> **WORK REQUIRED**: Below are some records; return each one exactly as written.

Stored dataset items
*** Begin section ***

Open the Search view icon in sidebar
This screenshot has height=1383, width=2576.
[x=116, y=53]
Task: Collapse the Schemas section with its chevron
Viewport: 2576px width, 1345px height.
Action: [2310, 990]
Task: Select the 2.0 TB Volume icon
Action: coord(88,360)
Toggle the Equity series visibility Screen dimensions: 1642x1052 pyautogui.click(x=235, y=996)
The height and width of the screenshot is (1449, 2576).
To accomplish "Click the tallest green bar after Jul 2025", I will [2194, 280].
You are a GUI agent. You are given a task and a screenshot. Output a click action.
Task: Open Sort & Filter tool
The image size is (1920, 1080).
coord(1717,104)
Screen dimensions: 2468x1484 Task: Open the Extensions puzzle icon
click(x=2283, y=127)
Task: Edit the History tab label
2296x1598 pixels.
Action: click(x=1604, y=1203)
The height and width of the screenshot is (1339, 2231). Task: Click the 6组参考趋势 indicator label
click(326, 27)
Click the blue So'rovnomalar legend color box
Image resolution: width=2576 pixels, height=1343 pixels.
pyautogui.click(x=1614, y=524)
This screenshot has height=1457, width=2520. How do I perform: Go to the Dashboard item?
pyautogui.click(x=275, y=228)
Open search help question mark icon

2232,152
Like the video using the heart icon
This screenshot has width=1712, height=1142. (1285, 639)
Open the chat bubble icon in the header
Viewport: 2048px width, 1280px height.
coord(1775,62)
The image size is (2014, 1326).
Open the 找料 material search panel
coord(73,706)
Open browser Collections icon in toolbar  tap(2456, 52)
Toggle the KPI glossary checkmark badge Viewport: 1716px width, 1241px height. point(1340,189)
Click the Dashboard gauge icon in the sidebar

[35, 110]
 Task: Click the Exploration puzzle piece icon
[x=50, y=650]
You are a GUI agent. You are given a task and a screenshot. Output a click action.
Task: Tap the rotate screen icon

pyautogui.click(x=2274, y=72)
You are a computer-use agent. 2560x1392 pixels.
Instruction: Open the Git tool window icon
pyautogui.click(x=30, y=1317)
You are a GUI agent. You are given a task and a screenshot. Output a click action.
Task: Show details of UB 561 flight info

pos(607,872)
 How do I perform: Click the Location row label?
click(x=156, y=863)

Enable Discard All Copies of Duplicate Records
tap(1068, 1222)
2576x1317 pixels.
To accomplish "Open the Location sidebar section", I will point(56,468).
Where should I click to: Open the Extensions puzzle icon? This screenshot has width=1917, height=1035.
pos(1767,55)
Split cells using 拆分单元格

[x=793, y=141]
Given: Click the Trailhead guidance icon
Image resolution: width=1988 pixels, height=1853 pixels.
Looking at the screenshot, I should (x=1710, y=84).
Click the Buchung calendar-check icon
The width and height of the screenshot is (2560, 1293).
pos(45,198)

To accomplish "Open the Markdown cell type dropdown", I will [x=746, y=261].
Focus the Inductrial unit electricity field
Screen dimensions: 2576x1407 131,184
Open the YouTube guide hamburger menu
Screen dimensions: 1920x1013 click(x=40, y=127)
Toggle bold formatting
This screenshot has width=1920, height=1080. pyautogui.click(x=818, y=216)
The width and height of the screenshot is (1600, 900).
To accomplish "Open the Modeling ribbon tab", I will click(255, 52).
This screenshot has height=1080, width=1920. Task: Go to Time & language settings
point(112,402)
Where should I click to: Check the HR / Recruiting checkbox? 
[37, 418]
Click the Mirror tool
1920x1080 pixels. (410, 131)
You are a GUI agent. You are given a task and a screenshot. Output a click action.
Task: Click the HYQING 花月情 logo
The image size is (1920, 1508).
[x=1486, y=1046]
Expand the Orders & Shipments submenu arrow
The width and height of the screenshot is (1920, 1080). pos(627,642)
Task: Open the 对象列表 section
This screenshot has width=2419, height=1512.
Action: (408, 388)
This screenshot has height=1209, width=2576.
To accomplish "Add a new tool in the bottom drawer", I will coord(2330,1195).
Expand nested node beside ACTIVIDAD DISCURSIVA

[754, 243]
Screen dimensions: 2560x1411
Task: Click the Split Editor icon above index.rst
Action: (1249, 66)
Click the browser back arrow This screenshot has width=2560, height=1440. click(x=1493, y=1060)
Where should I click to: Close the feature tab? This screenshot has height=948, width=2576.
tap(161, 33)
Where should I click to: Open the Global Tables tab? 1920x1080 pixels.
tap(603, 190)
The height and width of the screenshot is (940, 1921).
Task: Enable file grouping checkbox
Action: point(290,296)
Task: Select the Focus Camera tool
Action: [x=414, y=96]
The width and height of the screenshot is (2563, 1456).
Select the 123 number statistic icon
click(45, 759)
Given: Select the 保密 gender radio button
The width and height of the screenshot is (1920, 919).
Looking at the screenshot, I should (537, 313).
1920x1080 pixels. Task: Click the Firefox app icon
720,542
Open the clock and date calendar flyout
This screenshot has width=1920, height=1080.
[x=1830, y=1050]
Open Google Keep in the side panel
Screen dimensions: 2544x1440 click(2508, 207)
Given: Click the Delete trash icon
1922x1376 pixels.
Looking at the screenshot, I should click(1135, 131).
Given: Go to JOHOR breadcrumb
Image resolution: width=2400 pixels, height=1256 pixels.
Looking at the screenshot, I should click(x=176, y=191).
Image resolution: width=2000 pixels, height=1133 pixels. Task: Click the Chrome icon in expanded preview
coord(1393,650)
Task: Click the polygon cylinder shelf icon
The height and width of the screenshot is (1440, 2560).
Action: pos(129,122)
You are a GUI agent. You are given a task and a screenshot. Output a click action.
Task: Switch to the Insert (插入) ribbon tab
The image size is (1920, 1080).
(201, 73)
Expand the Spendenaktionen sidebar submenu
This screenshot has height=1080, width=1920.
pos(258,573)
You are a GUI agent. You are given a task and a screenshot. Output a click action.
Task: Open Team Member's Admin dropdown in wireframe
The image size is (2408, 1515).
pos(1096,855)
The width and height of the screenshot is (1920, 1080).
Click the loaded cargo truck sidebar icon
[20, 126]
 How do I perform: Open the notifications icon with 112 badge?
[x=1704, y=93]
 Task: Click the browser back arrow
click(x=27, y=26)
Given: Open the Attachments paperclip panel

*** End section ***

> **EXERCISE RESPONSE**:
Open the Search view icon in sidebar
This screenshot has height=1383, width=2576.
[x=116, y=53]
Task: Collapse the Schemas section with its chevron
Viewport: 2576px width, 1345px height.
Action: [2310, 990]
Task: Select the 2.0 TB Volume icon
Action: coord(88,360)
Toggle the Equity series visibility Screen dimensions: 1642x1052 pyautogui.click(x=235, y=996)
The height and width of the screenshot is (1449, 2576).
To accomplish "Click the tallest green bar after Jul 2025", I will [2194, 280].
You are a GUI agent. You are given a task and a screenshot. Output a click action.
Task: Open Sort & Filter tool
The image size is (1920, 1080).
coord(1717,104)
Screen dimensions: 2468x1484 Task: Open the Extensions puzzle icon
click(x=2283, y=127)
Task: Edit the History tab label
2296x1598 pixels.
Action: click(x=1604, y=1203)
The height and width of the screenshot is (1339, 2231). Task: Click the 6组参考趋势 indicator label
click(326, 27)
Click the blue So'rovnomalar legend color box
Image resolution: width=2576 pixels, height=1343 pixels.
pyautogui.click(x=1614, y=524)
This screenshot has height=1457, width=2520. How do I perform: Go to the Dashboard item?
pyautogui.click(x=275, y=228)
Open search help question mark icon

2232,152
Like the video using the heart icon
This screenshot has width=1712, height=1142. (1285, 639)
Open the chat bubble icon in the header
Viewport: 2048px width, 1280px height.
coord(1775,62)
The image size is (2014, 1326).
Open the 找料 material search panel
coord(73,706)
Open browser Collections icon in toolbar  tap(2456, 52)
Toggle the KPI glossary checkmark badge Viewport: 1716px width, 1241px height. point(1340,189)
Click the Dashboard gauge icon in the sidebar

[35, 110]
 Task: Click the Exploration puzzle piece icon
[x=50, y=650]
You are a GUI agent. You are given a task and a screenshot. Output a click action.
Task: Tap the rotate screen icon

pyautogui.click(x=2274, y=72)
You are a computer-use agent. 2560x1392 pixels.
Instruction: Open the Git tool window icon
pyautogui.click(x=30, y=1317)
You are a GUI agent. You are given a task and a screenshot. Output a click action.
Task: Show details of UB 561 flight info

pos(607,872)
 How do I perform: Click the Location row label?
click(x=156, y=863)

Enable Discard All Copies of Duplicate Records
tap(1068, 1222)
2576x1317 pixels.
To accomplish "Open the Location sidebar section", I will point(56,468).
Where should I click to: Open the Extensions puzzle icon? This screenshot has width=1917, height=1035.
pos(1767,55)
Split cells using 拆分单元格

[x=793, y=141]
Given: Click the Trailhead guidance icon
Image resolution: width=1988 pixels, height=1853 pixels.
Looking at the screenshot, I should (x=1710, y=84).
Click the Buchung calendar-check icon
The width and height of the screenshot is (2560, 1293).
pos(45,198)

To accomplish "Open the Markdown cell type dropdown", I will [x=746, y=261].
Focus the Inductrial unit electricity field
Screen dimensions: 2576x1407 131,184
Open the YouTube guide hamburger menu
Screen dimensions: 1920x1013 click(x=40, y=127)
Toggle bold formatting
This screenshot has width=1920, height=1080. pyautogui.click(x=818, y=216)
The width and height of the screenshot is (1600, 900).
To accomplish "Open the Modeling ribbon tab", I will click(255, 52).
This screenshot has height=1080, width=1920. Task: Go to Time & language settings
point(112,402)
Where should I click to: Check the HR / Recruiting checkbox? 
[37, 418]
Click the Mirror tool
1920x1080 pixels. (410, 131)
You are a GUI agent. You are given a task and a screenshot. Output a click action.
Task: Click the HYQING 花月情 logo
The image size is (1920, 1508).
[x=1486, y=1046]
Expand the Orders & Shipments submenu arrow
The width and height of the screenshot is (1920, 1080). pos(627,642)
Task: Open the 对象列表 section
This screenshot has width=2419, height=1512.
Action: (408, 388)
This screenshot has height=1209, width=2576.
To accomplish "Add a new tool in the bottom drawer", I will coord(2330,1195).
Expand nested node beside ACTIVIDAD DISCURSIVA

[754, 243]
Screen dimensions: 2560x1411
Task: Click the Split Editor icon above index.rst
Action: (1249, 66)
Click the browser back arrow This screenshot has width=2560, height=1440. click(x=1493, y=1060)
Where should I click to: Close the feature tab? This screenshot has height=948, width=2576.
tap(161, 33)
Where should I click to: Open the Global Tables tab? 1920x1080 pixels.
tap(603, 190)
The height and width of the screenshot is (940, 1921).
Task: Enable file grouping checkbox
Action: point(290,296)
Task: Select the Focus Camera tool
Action: [x=414, y=96]
The width and height of the screenshot is (2563, 1456).
Select the 123 number statistic icon
click(45, 759)
Given: Select the 保密 gender radio button
The width and height of the screenshot is (1920, 919).
Looking at the screenshot, I should (537, 313).
1920x1080 pixels. Task: Click the Firefox app icon
720,542
Open the clock and date calendar flyout
This screenshot has width=1920, height=1080.
[x=1830, y=1050]
Open Google Keep in the side panel
Screen dimensions: 2544x1440 click(2508, 207)
Given: Click the Delete trash icon
1922x1376 pixels.
Looking at the screenshot, I should click(1135, 131).
Given: Go to JOHOR breadcrumb
Image resolution: width=2400 pixels, height=1256 pixels.
Looking at the screenshot, I should click(x=176, y=191).
Image resolution: width=2000 pixels, height=1133 pixels. Task: Click the Chrome icon in expanded preview
coord(1393,650)
Task: Click the polygon cylinder shelf icon
The height and width of the screenshot is (1440, 2560).
Action: pos(129,122)
You are a GUI agent. You are given a task and a screenshot. Output a click action.
Task: Switch to the Insert (插入) ribbon tab
The image size is (1920, 1080).
(201, 73)
Expand the Spendenaktionen sidebar submenu
This screenshot has height=1080, width=1920.
pos(258,573)
You are a GUI agent. You are given a task and a screenshot. Output a click action.
Task: Open Team Member's Admin dropdown in wireframe
The image size is (2408, 1515).
pos(1096,855)
The width and height of the screenshot is (1920, 1080).
Click the loaded cargo truck sidebar icon
[20, 126]
 How do I perform: Open the notifications icon with 112 badge?
[x=1704, y=93]
 Task: Click the browser back arrow
click(x=27, y=26)
Given: Open the Attachments paperclip panel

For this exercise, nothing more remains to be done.